Bir sabah uyandığımda korkunç bir haber vardı televizyonda. Ben daha çocuktum o zaman. Ne olduğunu, neden olduğunu soramadım. Ama biliyordum bu çok korkunçtu. Bir adam evinin önünde, her gün bindiği arabasının yanında ölmüştü. Görüntüleri gösterilmeyecek kadar korkunçtu. Parçaları sokağa dağılmıştı. Sadece arabasının halini görüyorduk biz. Bu adam neden öldürüldü diye soramıyordum. Daha çocuktum, ama biliyorum bu olay çok korkunçtu.

Bir adam sözleri, yazdıkları, bildikleri için öldürülmüştü. Oysa o adam gazeteciydi. Söylemek, yazmak, bilmek onun işiydi. Bir adam işini iyi yapıyor diye öldürülür müydü? Daha önce de olmuştu, yine oldu ve gelecekte de olacaktı. Yalnızca bunları bilecek yaşta değildim ben.
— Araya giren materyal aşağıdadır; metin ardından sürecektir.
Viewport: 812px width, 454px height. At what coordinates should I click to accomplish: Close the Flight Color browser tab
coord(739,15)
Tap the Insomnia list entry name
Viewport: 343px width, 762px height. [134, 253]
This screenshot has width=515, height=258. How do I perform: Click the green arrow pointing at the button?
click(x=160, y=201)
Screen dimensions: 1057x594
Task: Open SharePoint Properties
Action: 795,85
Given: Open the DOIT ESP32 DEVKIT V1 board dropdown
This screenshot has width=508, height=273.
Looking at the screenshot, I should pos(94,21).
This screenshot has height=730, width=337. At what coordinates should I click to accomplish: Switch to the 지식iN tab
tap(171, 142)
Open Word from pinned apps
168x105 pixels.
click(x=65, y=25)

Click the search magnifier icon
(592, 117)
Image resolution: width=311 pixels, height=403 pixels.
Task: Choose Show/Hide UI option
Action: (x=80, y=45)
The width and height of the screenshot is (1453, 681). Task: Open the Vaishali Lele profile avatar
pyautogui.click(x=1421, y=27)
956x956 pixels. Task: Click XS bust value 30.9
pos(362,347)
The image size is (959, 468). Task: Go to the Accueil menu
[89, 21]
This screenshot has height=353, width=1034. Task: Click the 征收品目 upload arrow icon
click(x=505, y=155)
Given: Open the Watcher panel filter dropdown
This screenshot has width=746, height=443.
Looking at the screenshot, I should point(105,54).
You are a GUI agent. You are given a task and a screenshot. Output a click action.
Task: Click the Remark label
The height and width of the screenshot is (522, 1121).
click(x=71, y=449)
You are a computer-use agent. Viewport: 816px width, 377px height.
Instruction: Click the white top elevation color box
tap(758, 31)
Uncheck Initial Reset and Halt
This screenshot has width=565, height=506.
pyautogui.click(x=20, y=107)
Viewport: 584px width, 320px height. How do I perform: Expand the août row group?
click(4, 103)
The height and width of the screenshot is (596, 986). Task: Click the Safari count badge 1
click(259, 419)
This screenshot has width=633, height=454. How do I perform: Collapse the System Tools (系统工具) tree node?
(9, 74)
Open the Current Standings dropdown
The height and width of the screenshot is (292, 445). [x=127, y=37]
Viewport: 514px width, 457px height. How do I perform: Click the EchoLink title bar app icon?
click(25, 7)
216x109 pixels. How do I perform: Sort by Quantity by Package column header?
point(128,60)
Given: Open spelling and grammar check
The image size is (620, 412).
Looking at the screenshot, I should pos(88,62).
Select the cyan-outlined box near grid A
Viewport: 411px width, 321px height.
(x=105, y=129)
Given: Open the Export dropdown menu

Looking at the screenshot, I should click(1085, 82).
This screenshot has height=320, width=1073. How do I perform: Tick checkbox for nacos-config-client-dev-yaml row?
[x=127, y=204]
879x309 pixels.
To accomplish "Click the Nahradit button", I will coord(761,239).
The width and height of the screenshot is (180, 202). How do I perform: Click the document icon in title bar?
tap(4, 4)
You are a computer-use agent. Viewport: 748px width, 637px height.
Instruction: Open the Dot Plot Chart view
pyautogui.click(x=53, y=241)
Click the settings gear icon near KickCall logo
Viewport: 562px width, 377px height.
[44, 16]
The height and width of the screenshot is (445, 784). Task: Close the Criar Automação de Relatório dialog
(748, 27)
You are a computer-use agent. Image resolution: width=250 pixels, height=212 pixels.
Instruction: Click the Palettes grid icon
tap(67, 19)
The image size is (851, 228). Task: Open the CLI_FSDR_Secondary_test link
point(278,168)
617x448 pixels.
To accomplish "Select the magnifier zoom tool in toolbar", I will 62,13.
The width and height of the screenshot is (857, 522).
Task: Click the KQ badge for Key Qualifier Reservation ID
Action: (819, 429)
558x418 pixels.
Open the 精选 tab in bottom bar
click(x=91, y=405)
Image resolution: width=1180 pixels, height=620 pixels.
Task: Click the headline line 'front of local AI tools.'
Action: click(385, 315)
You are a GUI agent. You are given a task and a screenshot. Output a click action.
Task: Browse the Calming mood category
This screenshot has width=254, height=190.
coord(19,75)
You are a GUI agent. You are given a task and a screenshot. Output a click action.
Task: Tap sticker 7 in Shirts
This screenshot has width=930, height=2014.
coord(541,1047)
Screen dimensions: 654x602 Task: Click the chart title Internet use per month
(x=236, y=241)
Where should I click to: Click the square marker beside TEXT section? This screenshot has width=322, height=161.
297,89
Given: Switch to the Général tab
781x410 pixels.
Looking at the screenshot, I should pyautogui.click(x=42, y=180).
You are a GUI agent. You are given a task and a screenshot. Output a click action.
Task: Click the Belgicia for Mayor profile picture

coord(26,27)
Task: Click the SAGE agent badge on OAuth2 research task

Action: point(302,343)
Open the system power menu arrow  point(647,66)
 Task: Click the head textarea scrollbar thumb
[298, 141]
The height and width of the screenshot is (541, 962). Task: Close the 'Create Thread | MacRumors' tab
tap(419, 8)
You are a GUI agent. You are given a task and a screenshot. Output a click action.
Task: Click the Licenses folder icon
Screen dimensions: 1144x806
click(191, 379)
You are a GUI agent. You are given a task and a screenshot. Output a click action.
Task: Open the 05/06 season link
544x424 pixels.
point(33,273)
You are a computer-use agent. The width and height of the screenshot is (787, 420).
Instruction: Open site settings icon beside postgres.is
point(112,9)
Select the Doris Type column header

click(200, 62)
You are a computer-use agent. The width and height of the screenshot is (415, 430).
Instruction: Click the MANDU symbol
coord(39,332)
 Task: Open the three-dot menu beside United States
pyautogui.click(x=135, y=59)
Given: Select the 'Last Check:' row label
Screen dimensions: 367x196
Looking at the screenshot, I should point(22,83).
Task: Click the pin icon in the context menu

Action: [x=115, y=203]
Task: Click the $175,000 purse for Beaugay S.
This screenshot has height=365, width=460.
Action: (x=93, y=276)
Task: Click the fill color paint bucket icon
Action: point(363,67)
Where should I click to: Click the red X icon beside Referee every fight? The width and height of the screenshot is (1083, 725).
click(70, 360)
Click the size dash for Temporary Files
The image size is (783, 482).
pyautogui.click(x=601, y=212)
Şimdi ise kabul edemiyorum olanları. Yaptıklarını bildiğim bir adamın evinin önünde öldürülmesini, vücudunun parçalarının sokaktan kanıtlarla birlikte süpürülmesini ve 18 yıldır rafa kaldırılmış bir dosyada faili meçhul olarak kalmasını kabul edemiyorum.

Biliyor musun Uğur, senden sonra kimse özgürce istediklerini söyleyemedi. Uğruna hayatını verdiğin yolda, aşık olduğun meslekte, birkaç kişi dışında artık onurlu kimse kalmadı. Senden sonra sattılar kalemlerini Uğur. Kimi paraya, kimi çıkarlarına, kimi de hayatları için sattılar. Sen bir gün öldürüleceğini bile bile, inandığın şeyler uğruna mücadele ederken ve bunun doğru olduğuna inanırken, ardında kalanların senin yolunda yürüyeceğini düşünürken onlar seni hayal kırıklığına uğrattı.

Ve biliyor musun Uğur, insanlar artık konuşmuyorlar bile. Bilmiyorlar, görmüyorlar, konuşmuyorlar.. Hatta hatırlamıyorlar bile Uğur. Ben her sene içim yanarak seni anarken, yanımda bir avuç insandan başkasını görmüyorum. Dosyan hala rafında, tozlar arasında duruyor. Kimse onu indirmeye yeltenmiyor. Kimse hesap sormuyor, kimse sorgulamıyor, kimse umursamıyor Uğur.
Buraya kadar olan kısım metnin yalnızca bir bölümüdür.